GÜNDEM HABERLERİ

Şamil Tayyar'dan Sadettin Saran'la ilgili açıklama: ''Başsavcılık suç vasfını değiştirdi. Bu, Fenerbahçe'nin gücüdür''

Gazeteci, yazar ve eski AK Parti milletvekili Şamil Tayyar, ''Başsavcılık, Saran’ı mahkemeye sevk ederken suçun vasfını değiştirdi, bu karar Saran’ın değil, Fenerbahçe’nin gücüdür, tebrik ederim'' şeklinde bir açıklama yaptı.

Abone Ol

Son Mühür - Eski AK Parti milletvekili, gazeteci ve yazar Şamil Tayyar, Fenerbahçe Başkanı Sadettin Saran’ın uyuşturucu soruşturması kapsamında sevk edildiği mahkemece adli kontrol şartıyla serbest bırakılmasına ilişkin, "Başsavcılık suç vasfını değiştirdi. Bu karar Fenerbahçe'nin gücüdür" değerlendirmesinde bulundu.

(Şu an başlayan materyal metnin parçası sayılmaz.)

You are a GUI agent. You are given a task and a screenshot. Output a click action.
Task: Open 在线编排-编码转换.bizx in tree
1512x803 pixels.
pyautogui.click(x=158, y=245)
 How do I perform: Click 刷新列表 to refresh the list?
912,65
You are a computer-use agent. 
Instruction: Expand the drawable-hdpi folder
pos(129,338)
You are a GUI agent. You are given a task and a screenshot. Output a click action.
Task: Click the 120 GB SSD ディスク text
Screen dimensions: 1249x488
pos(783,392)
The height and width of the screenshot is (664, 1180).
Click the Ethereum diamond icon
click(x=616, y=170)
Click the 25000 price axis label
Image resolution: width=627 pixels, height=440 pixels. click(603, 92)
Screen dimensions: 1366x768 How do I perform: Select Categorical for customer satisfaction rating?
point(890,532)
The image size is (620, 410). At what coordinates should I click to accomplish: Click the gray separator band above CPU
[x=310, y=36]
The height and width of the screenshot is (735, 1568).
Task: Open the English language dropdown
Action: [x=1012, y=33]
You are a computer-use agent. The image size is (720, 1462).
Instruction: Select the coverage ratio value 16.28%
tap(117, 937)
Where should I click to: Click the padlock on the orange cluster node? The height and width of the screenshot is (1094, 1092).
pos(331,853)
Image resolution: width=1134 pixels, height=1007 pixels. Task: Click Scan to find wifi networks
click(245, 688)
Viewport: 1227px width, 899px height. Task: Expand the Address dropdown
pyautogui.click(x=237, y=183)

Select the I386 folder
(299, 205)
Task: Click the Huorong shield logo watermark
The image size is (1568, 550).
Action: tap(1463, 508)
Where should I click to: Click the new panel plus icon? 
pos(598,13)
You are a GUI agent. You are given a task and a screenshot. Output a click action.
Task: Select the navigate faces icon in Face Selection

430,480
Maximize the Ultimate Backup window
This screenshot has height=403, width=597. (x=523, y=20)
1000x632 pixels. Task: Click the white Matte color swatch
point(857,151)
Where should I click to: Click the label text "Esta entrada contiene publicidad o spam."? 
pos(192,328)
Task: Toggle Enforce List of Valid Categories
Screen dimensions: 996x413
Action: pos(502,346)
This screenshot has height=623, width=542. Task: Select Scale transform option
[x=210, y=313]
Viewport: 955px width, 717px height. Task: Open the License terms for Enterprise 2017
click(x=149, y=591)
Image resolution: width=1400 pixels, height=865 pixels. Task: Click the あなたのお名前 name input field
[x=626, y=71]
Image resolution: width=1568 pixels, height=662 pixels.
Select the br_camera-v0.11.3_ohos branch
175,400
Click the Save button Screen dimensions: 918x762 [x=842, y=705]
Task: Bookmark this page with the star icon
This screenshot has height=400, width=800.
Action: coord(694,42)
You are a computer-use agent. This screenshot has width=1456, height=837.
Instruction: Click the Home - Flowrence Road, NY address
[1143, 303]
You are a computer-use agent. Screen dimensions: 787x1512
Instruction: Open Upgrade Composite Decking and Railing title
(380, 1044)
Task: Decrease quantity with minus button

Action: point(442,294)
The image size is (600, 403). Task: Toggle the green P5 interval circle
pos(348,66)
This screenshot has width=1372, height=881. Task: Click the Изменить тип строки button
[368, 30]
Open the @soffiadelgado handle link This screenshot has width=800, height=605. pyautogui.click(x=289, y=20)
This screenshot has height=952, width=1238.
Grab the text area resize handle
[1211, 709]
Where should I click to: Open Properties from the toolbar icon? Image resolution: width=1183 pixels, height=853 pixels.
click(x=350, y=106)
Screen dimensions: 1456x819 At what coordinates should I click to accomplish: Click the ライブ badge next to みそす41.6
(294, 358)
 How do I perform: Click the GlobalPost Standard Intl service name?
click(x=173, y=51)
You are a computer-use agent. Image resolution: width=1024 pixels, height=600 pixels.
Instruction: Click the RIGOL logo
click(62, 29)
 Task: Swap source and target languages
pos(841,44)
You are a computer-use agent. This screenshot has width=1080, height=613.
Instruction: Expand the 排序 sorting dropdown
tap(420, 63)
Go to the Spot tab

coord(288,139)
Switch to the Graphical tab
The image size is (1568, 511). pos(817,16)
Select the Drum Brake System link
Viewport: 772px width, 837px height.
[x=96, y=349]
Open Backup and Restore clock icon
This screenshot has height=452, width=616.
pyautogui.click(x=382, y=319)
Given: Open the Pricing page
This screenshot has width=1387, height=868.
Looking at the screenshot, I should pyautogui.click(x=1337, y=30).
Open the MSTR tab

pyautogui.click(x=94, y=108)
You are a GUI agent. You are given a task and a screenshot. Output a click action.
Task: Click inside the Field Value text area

Adli kontrol ile serbest bırakıldı

Uyuşturucu testinin pozitif çıkmasının ardından “uyuşturucu madde temin etme”, “uyuşturucu kullanımını kolaylaştırma” ve “uyuşturucu kullanma” iddialarıyla dün başkanlık makamında gözaltına alınan Fenerbahçe Başkanı Sadettin Saran, Çağlayan Adliyesi’nde ifade verdi. Saran, adli kontrol şartıyla serbest bırakılırken, pazartesi ve perşembe günleri olmak üzere haftada iki gün imza vermesine karar verildi.

'Tutuklanacak' demişti

Şamil Tayyar, dün yaptığı açıklamada Sadettin Saran’ın tutuklanacağını öne sürerek “itirafçı” olması gerektiğini ifade etmişti. Saran’ın serbest bırakılmasının ardından ise bu kararın Fenerbahçe’nin gücü nedeniyle verildiğini söyledi.

Tayyar’ın yeni sosyal medya paylaşımı şöyle:

"Sadettin Saran, adli kontrol şartıyla serbest bırakıldı. Bu karar, Saran’ın değil, Fenerbahçe’nin gücüdür, tebrik ederim.

Saran’ın uyuşturucu testi pozitif çıktıktan sonra ikinci kez gözaltı kararı veren başsavcılık, Saran’ı mahkemeye sevk ederken suçun vasfını değiştirdi. Gözaltı kararında Saran uyuşturucu temini, kullanımı ve kolaylaştırmakla, mahkemeye sevk edilirken sadece uyuşturucu kullanmakla suçlandı. Haliyle tutuklama kararı çıkmadı.

Prensip olarak kaçma ve delil karartma şüphesi yoksa tutuksuz yargılamanın hep doğru olduğunu söylemişimdir. Bu durumda, benzer suçlamalara maruz kalmış Mehmet Akif ve Rümeysa’nın da tutuksuz yargılanması gerektiği kanaatindeyim.

Aksi halde kamu vicdani hırpalanır. Güçlünün korunduğu algısına yol açmamak gerekir."